Does Prime Minister Shinzo Abe intend to end the extraordinary session of the Diet without properly responding to a series of suspicions that have arisen over a taxpayer-funded cherry blossom-viewing party he hosted?
During a plenary session of the House of Councillors on Dec. 2, eyes were on how Abe would respond to a series of misgivings that have surfaced in relation to the function. But the prime minister fended off questions on the grounds that the Cabinet Office has discarded the lists of people invited to the annual party.
There are deepening suspicions that the former chairman of Japan Life Co., a health care product rental firm suspected of having operated a malicious pyramid marketing scheme, was invited to the sakura function in 2015 under a slot endorsed by the prime minister.
Abe said he has "absolutely no personal connections" with the former chairman and that his wife is not acquainted with him. Who, then, used the slot for invitations endorsed by the prime minister, and how did they do so? Abe has refused to confirm this, on the grounds that it is personal information.
The former chairman, however, has already publicly released a copy of the invitation, which was used in the company's promotional material, so surely "personal information" cannot be used as a reason to withhold the information.
The invitation to the former chairman was apparently utilized to give his firm credibility, thereby contributing to the victimization of more people though Japan Life's marketing scheme.
If Abe and his wife are denying any connection with the former chairman, then they should move ahead to shed light on how he came to be invited.
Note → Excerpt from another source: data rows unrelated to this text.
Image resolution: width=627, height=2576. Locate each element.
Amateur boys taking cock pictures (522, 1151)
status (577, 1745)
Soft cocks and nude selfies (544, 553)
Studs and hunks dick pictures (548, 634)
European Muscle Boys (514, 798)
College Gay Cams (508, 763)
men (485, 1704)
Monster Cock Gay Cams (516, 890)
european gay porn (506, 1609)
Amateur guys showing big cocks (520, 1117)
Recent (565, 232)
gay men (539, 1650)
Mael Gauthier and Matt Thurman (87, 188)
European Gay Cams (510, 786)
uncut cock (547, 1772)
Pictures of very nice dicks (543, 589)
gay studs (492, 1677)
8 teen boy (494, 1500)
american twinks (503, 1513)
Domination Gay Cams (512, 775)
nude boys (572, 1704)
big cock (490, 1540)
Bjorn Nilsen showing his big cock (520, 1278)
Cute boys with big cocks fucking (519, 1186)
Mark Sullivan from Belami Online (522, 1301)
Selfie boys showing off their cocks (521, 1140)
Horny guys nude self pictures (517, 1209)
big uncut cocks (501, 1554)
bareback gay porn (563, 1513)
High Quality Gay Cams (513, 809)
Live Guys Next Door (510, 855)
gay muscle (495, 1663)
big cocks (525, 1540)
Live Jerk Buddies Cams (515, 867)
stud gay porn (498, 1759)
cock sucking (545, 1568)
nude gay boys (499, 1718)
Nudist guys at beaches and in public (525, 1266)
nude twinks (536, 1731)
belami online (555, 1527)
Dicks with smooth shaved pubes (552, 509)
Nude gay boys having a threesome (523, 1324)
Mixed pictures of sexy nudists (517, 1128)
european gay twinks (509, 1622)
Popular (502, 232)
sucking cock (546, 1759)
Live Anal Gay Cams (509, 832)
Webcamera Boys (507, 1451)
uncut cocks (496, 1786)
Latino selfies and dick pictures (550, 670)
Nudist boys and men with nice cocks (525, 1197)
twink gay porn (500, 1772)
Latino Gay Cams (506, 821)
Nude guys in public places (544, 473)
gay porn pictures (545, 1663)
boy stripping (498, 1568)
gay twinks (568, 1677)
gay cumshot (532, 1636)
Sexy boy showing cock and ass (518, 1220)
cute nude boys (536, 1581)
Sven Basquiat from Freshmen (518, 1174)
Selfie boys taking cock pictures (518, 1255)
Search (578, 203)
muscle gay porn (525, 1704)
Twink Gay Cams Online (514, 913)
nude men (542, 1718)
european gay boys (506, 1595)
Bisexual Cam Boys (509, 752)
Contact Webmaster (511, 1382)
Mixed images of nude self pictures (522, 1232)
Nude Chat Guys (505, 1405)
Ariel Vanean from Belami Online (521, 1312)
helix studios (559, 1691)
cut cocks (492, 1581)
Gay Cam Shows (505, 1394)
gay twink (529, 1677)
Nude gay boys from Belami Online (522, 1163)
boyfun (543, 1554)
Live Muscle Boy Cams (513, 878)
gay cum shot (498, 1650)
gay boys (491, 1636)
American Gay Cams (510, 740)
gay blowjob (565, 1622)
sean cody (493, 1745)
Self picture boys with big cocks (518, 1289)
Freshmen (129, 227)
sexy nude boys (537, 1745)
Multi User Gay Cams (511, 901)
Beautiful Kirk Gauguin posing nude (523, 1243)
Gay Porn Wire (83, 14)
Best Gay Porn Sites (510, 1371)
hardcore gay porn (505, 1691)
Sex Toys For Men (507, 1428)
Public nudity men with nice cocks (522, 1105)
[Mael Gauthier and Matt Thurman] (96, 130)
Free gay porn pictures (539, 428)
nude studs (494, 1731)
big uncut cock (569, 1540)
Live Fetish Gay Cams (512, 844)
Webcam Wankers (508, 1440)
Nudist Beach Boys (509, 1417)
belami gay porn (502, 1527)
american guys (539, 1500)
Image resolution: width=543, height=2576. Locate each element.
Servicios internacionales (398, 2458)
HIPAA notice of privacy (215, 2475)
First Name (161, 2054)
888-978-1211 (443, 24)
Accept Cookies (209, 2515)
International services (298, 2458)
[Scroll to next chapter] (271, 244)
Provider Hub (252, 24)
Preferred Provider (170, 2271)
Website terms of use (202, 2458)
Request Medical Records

Even if the lists of people invited to the function have been destroyed, Abe could get people at his office or the Cabinet Office to investigate. Why is he not trying to clear these doubts?
There are also suspicions that an "antisocial" figure was present at this year's sakura party in April. A quick way to confirm this would be to restore the data of the list of invitees. The prime minister, however, assertively responded that restoration of this data is not possible.
The data is believed to have been kept on an external server. Depending on how it was deleted, there is said to be a possibility that the data still could be restored. The fact that Abe does not appear to have made any attempt to do so only stirs up suspicious that it was quickly disposed of to hide an inconvenient truth.
Furthermore, a lack of transparency remains over a dinner gathering held at a posh hotel on the eve of the cherry blossom-viewing party this year. The government has not provided any documentation to back up its claim that the prime minister's support group did not receive or spend any money related to this party. It is incomprehensible that Abe has not asked the hotel to provide a detailed list of how many people participated in the dinner function at a cost of 5,000 yen per head.
It is suspected that the prime minister and other officials were in effect using the sakura party -- a publicly funded government event -- to boost their election activities.
If the prime minister really wanted to, he could proceed with an investigation into the truth. Avoiding an explanation only deepens suspicions.